Drill hole collar locations for the 2022 drilling at Hushamu can be found in Table 2, and the drill holes are shown in context in Figure 2 with key sections showing the 2021 PEA proposed final pit outline as well as the surface projection of the Hushamu Mineral Resource estimate.
The significance of the additional 2022 Spring infill holes at Hushamu are:
HU22-01 shows significant mineralization extends from hole H-12-03 along the base of the proposed pit bottom. This may add tonnes and maintain the mineral grades over a longer distance than previously estimated.
HU22-02 shows a thicker combined mineralized interval than holes EC-184 and H-12-09 on either side of it. An additional hole will be drilled in the gap between these two holes.
HU22-03 and HU22-04 were infill holes drilled to the south of the main mineralized zone. Both intersected leached altered zones with a few narrow copper intercepts >0.01% Cu.
HU22-05 was part of a two-hole program to fill in the gap between H-12-08 and H17-02 and test the extent below the planned pit bottom. This hole showed mineralization extends to this point but not to depth. An in-fill hole between this hole and H17-02 is required to test to the south of an interpreted fault along Section 5613600E.
HU22-06 indicates that mineralization extends significantly beyond the modelled outline of the 2021 PEA pit shell on Section 581000 E:
Historical drilling generally ends at the interpreted interface of CMG alteration and propylitic alteration.
XRF scanning of drill core in real time indicated that core contained copper below the previously interpreted bottom of CMG alteration, so drilling was continued.

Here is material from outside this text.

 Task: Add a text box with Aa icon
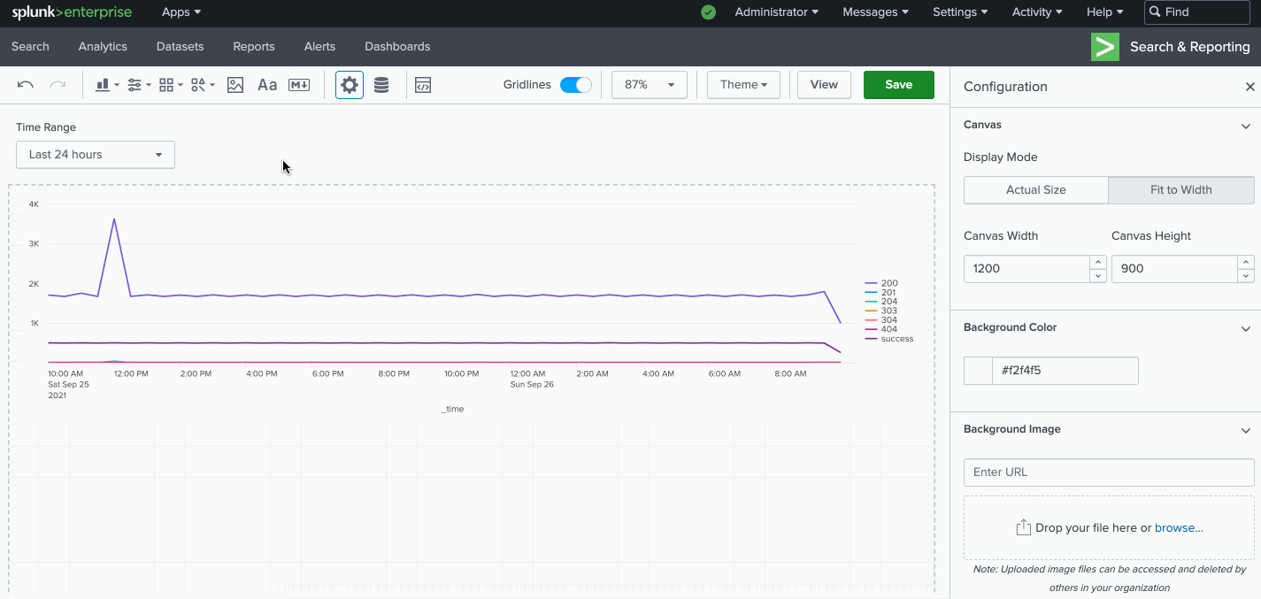tap(266, 85)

Results suggest future drilling should continue to greater depth and may represent a significant extension of mineralization.
The spring drilling program continues to demonstrate the potential to improve tonnage and grade in an updated Mineral Resource estimate at Hushamu through both upgrading of existing blocks as well as extension of the overall orebody.

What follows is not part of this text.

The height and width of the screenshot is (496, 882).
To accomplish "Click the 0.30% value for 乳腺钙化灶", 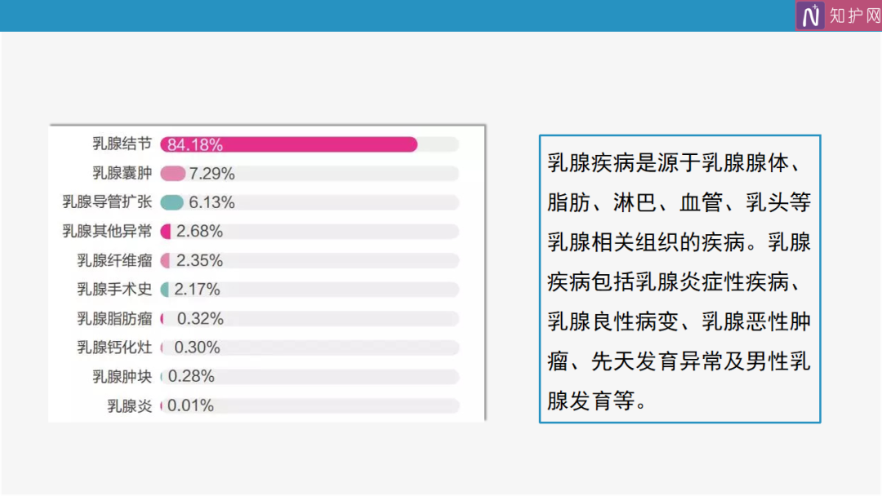I will 198,348.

Figure 3 shows Section 580300E, where HU22-02 can be seen in the context of other drill holes.
Figure 4 shows HU22-01 on section 580500E in context of previous drill holes.
The drill hole structure log for H17-02 on Figure 5: Section 580700E indicates the presence of a fault zone from 307 m to 384 m, similar discontinuities in drill holes along UTM Easting 5613600E on other sections may explain the lower grades exhibited in these and other holes in this area. The objective of future additional drilling like HU21-04 on either side of these ’null’ holes is to increase the Mineral Resource in these and similar areas elsewhere in the deposit.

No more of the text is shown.